Assigned task 1 >>
Write out the passage of the HPV text that opens with the words containing "Most patients with" and closes with "is vaccination important?", copying it word for word.
Assigned task 2 >>
According to the HPV text, why is routine screening at a primary care provider's office still recommended for people who have been vaccinated? Answer in one to three sentences.

Document text >>
'''

What is HPV?
HPV (Human Papillomavirus) is a sexually transmitted infection that causes oral and anogenital disease in both males and females, including some types of cancer. In particular, it is responsible for almost all cases of cervical cancer in women and is the most common cause of anogenital warts. There are several subtypes of the HPV virus, some of which are more likely to cause cancer than others.
What are the signs and symptoms of HPV infection?
Most patients with HPV are unaware they have been infected with the virus. In fact, in 90 percent of cases, the immune system is able to clear the infection. In individuals who have been exposed to HPV, there is no way to know who will develop HPV-associated health problems. Some individuals infected with HPV develop warts in the genital region that may be raised or flat, occur alone or in groups, and may resemble a cauliflower. These warts do not progress to cancer. Other individuals with persistent HPV infection, however, are at risk for cancer – most commonly cervical cancer in women. Less common cancers of the anogenital region and throat can develop as well. It is important to note that vaccination against HPV does not completely prevent cervical cancer, so routine screening at your primary care provider’s office is recommended.
Why is vaccination important?
HPV is easily transmitted from one individual to another via sexual contact. This is why vaccination against the virus is ideally performed prior to the onset of sexual activity. Vaccination against certain subtypes of the HPV virus can significantly reduce the risk of oral and anogenital cancer and warts. There are currently two vaccines available in the U.S. – Gardasil and Cervarix – both of which target high risk subtypes of the HPV virus. Gardasil also targets two additional subtypes which are linked to anogenital warts.
Who needs vaccinated?
The HPV vaccine is recommended in all preteen females and males beginning at age 11 or 12. If vaccine administration is missed at these ages, it can still be given up to age 26 in both males and females, regardless of sexual activity or prior HPV exposure. There are also special populations who may benefit from the vaccine, such as individuals with weakened immune systems. Both vaccines are administered in a three dose series over six months, and most patients receive them at their primary care physician’s office. Your primary care physician can help you decide which vaccine is appropriate for you or your child.
Are there side effects to the vaccine?
The vaccine is generally very well tolerated. Pain at the injection site is the most common reaction. Serious side effects are very rare.
Where can I find more information regarding HPV and the vaccine?
Your primary care physician can provide you with information regarding HPV and the available vaccines.

'''

(Saved entries)
'''

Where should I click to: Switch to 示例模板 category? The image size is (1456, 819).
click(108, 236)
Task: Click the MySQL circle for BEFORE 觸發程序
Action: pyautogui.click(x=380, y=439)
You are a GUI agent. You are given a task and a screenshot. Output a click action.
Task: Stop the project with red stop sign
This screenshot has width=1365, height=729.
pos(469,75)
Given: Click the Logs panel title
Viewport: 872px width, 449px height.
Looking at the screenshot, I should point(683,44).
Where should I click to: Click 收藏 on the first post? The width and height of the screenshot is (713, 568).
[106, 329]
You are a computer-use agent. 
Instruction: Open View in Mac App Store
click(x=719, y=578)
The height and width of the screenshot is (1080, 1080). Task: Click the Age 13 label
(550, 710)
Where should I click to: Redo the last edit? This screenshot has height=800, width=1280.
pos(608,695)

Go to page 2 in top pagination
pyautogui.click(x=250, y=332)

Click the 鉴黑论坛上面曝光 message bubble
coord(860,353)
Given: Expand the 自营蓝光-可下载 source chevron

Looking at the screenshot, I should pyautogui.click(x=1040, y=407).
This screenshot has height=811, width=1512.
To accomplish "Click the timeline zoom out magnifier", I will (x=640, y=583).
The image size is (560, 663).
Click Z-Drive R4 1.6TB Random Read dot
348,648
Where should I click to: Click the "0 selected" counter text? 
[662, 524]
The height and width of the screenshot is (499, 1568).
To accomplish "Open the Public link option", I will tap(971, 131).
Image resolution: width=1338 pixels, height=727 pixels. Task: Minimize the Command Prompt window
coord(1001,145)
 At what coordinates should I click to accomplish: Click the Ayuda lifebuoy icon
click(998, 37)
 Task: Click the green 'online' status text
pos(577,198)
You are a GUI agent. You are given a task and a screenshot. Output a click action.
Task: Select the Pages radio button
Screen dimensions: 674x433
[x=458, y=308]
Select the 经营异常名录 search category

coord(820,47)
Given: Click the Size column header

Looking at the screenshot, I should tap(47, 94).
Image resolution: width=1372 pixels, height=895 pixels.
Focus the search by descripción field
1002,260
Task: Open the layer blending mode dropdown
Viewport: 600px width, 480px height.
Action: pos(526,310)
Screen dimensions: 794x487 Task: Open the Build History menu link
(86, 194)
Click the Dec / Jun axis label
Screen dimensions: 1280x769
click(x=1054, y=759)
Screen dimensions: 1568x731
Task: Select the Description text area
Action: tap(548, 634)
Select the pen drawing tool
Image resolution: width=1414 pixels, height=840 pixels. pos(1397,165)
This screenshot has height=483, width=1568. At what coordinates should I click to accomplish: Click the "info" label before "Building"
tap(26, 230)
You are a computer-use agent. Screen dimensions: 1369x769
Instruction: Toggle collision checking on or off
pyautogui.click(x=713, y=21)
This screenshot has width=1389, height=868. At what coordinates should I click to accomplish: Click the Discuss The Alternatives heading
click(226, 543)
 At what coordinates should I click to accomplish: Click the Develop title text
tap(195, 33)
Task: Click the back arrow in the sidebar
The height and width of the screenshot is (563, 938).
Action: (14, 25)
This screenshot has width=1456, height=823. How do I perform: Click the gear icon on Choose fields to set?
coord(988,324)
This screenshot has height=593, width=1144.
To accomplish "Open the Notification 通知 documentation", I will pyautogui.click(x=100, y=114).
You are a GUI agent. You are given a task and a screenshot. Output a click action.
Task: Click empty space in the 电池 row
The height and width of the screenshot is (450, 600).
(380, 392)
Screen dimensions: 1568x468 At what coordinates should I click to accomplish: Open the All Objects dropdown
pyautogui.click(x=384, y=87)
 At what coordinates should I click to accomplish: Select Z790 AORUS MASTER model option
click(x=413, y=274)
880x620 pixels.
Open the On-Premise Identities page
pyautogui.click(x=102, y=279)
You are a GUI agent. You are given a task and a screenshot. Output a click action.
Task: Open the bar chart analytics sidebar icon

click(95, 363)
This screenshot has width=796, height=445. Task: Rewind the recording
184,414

'''

Task answer 1 >>
Most patients with HPV are unaware they have been infected with the virus. In fact, in 90 percent of cases, the immune system is able to clear the infection. In individuals who have been exposed to HPV, there is no way to know who will develop HPV-associated health problems. Some individuals infected with HPV develop warts in the genital region that may be raised or flat, occur alone or in groups, and may resemble a cauliflower. These warts do not progress to cancer. Other individuals with persistent HPV infection, however, are at risk for cancer – most commonly cervical cancer in women. Less common cancers of the anogenital region and throat can develop as well. It is important to note that vaccination against HPV does not completely prevent cervical cancer, so routine screening at your primary care provider’s office is recommended.
Why is vaccination important?

Task answer 2 >>
Routine screening is still recommended because vaccination against HPV does not completely prevent cervical cancer.